* [Given text]

Flattering House Speaker John A. Boehner publicly, President Obama on Monday tried to reel in the reluctant Republican House leader to support the president’s goal of a large tax increase to help reduce deficits.
“I think Speaker Boehner has been very sincere about trying to do something big,” Mr. Obama said at a news conference, just before resuming debt talks with Mr. Boehner and other congressional leaders. “I think he’s a good man who wants to do right by the country.”
But Mr. Boehner sounded Monday like a man who wasn’t about to be wooed anymore.
“Our disagreements are not personal and never have been,” Mr. Boehner told reporters. “This boils down to two things. The president continues to insist on raising taxes, and [Democrats] are just not serious enough about fundamental entitlement reform to solve the problem. It takes two to tango, and they’re not there yet.”
Someone who knows Mr. Boehner well, former Republican National Committee Chairman Ed Gillespie, said it’s “absurd” for the president to think the speaker will persuade his Republican troops to accept a large tax increase.
“It’s hard to fathom, that somehow John Boehner is going to abandon decades of opposition to tax increases in exchange for a pat on the head from Barack Obama,” Mr. Gillespie said. “I think [Mr. Obama] is posturing, and it’s not going to work. He’s desperate.”
Mr. Obama has worked on a behind-the-scenes alliance with the speaker for months as both sides negotiate an increase in the nation’s debt limit of $14.29 trillion by a deadline of Aug. 2. But Mr. Boehner split publicly from the president Saturday, when he announced he would not agree to a related target of $4 trillion in deficit reduction if it contained Mr. Obama’s proposal for $1 trillion or more in tax increases. He said he favors a plan instead to reduce deficits by about $2 trillion over 10 years through spending cuts.

* [Problem statement] Continue the article on the debt-limit talks between President Obama and Speaker Boehner, starting after its final sentence.

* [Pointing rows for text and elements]
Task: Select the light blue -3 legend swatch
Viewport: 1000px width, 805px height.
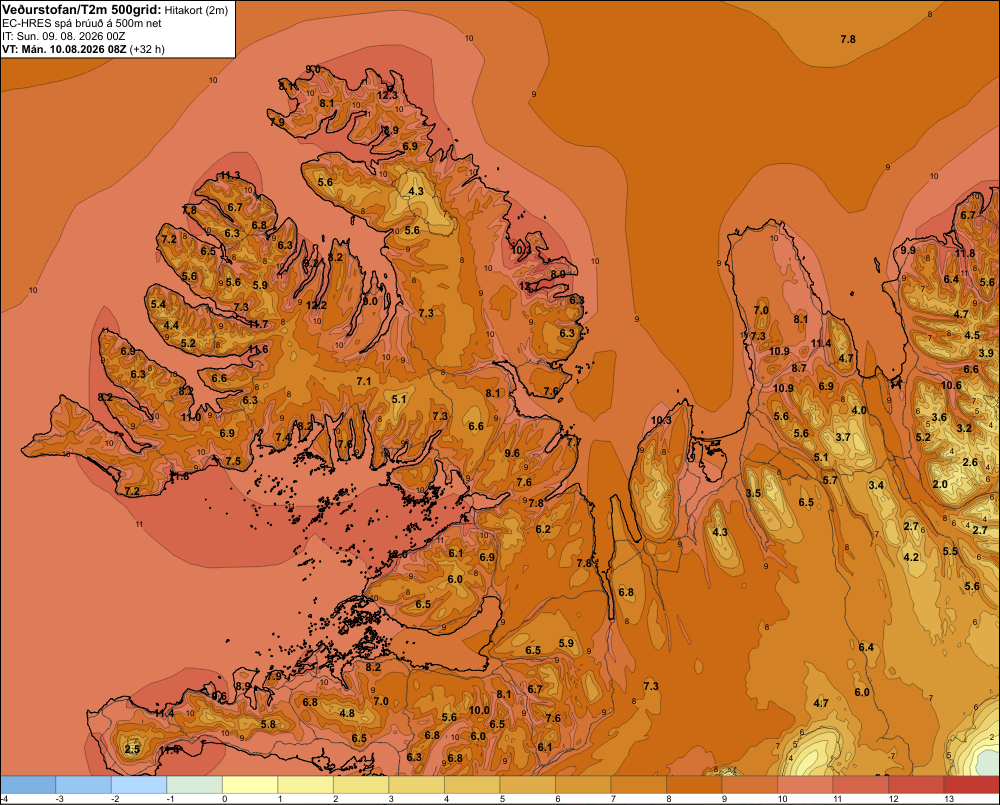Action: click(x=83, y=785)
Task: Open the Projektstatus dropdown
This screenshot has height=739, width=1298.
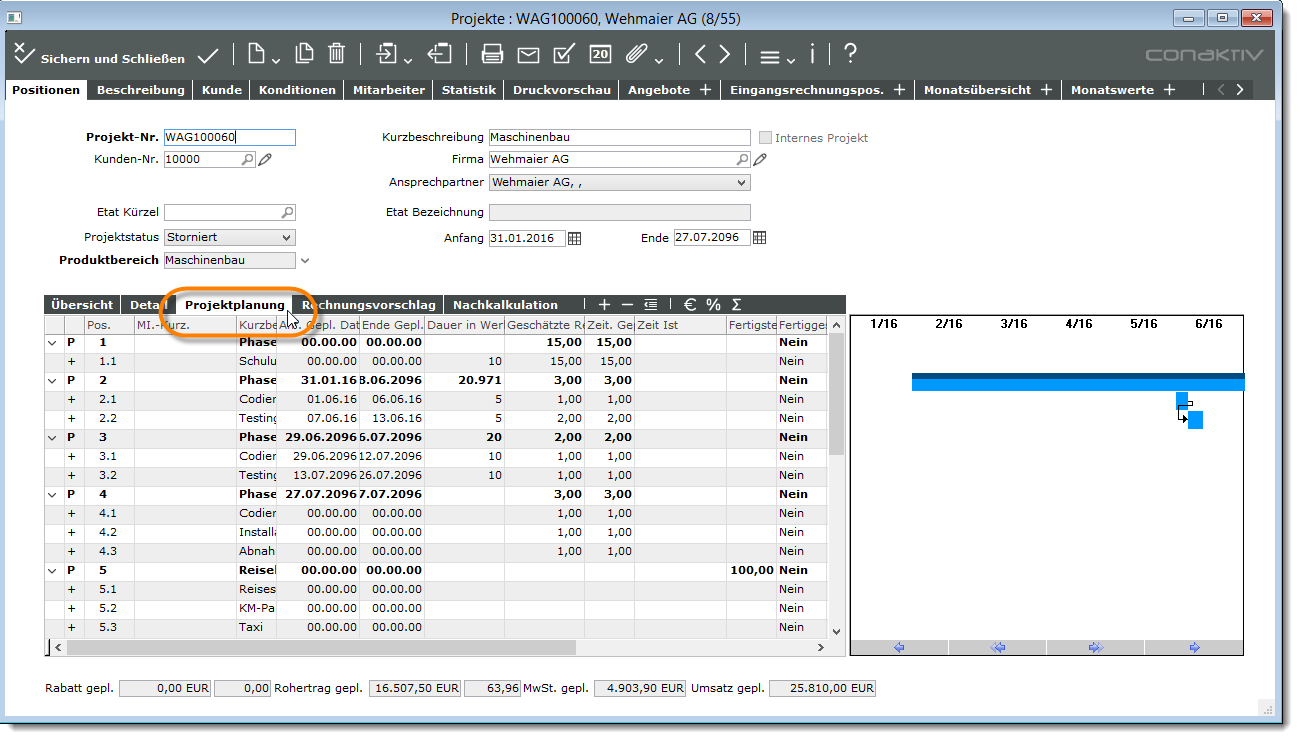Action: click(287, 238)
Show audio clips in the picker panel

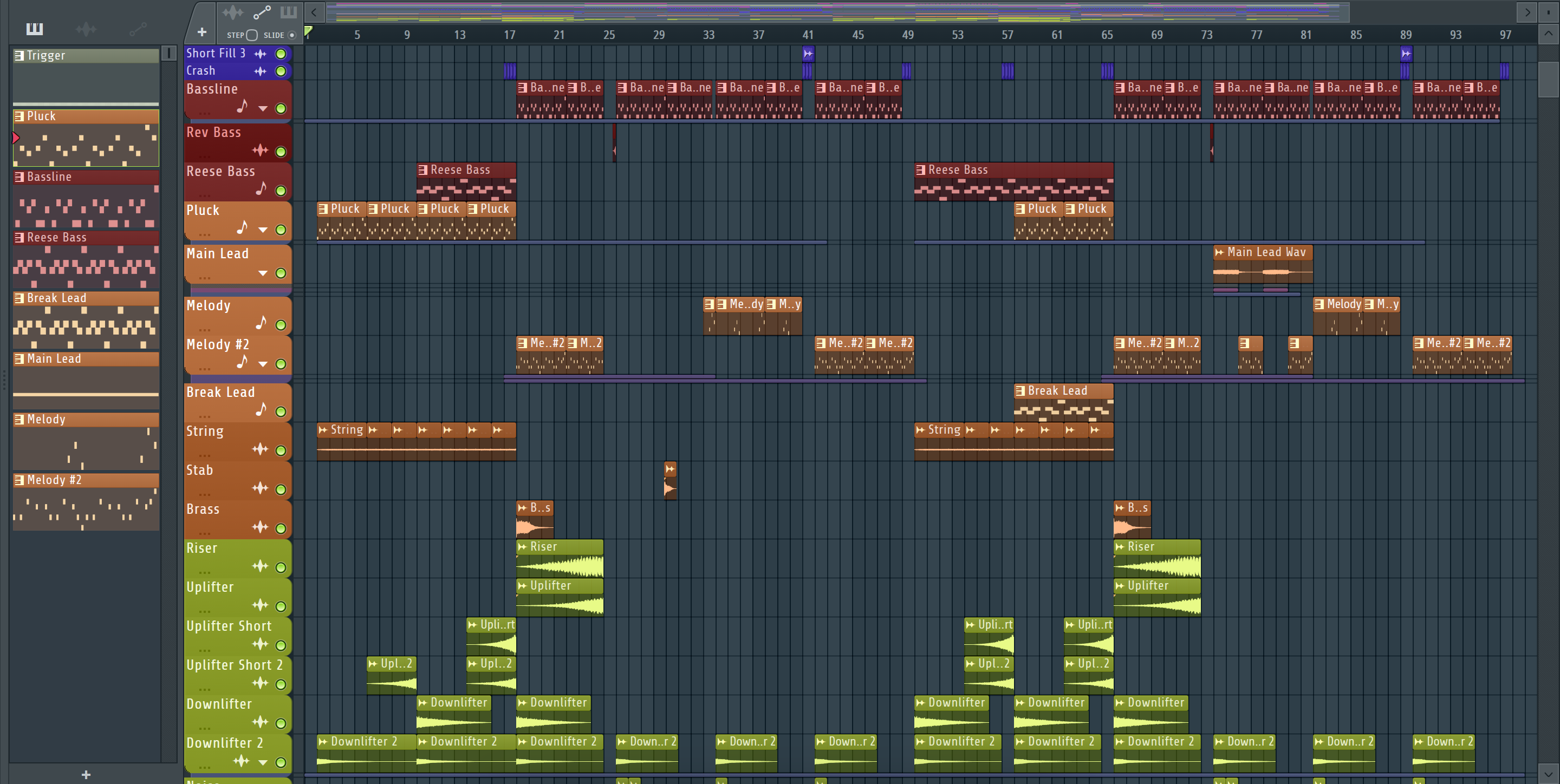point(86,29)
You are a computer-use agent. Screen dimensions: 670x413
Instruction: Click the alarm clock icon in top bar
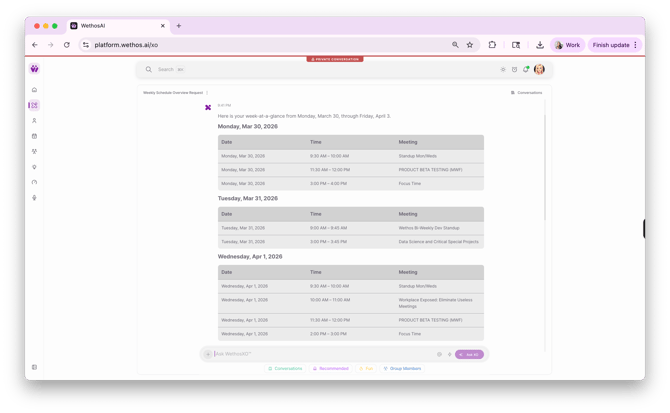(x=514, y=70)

* [Response below]
The president Monday renewed his push for the $4 trillion proposal, and his public comments show he thinks success or failure hinges on Mr. Boehner’s cooperation. He described the speaker as a reasonable statesman who, like himself, is trying to corral the more rebellious, partisan elements in his party.
“The politics that swept him into the speakership were good for a midterm election; they’re tough for governing,” Mr. Obama said. He added that what House Republicans need “to recognize is that American democracy works when people listen to each other.”
“I think that there are members of that caucus who haven’t fully arrived at that realization yet,” the president said.
Mr. Gillespie said the president’s effort to separate Mr. Boehner from conservative House Republicans won’t work.
“This notion that there’s daylight between Boehner and the majority of his colleagues is disingenuous at best on the part of Obama,” he said.
Regardless, the president held his second televised news conference in two weeks Monday to pressure congressional Republicans to accept a deal that includes tax increases. Mr. Obama said he would veto any short-term pact to raise the debt ceiling, arguing that an agreement must cover government borrowing through the November 2012 elections.
“I will not sign a 30-day, or a 60-day, or a 90-day extension,” Mr. Obama said. “This is the United States of America. We don’t manage our affairs in three-month increments.”
The president said the negotiations would only get more difficult in the midst of a national election.
“If we think it’s hard now, imagine how these guys [lawmakers] are going to be thinking six months from now,” Mr. Obama said. “We might as well do it now. Pull off the Band-Aid. Eat our peas. Now is the time to do it. If not now, when?”
Mr. Obama suggested Republicans’ concerns about taxes are overblown because proposals to close corporate tax loopholes and raise rates on wealthier families wouldn’t take effect until 2013.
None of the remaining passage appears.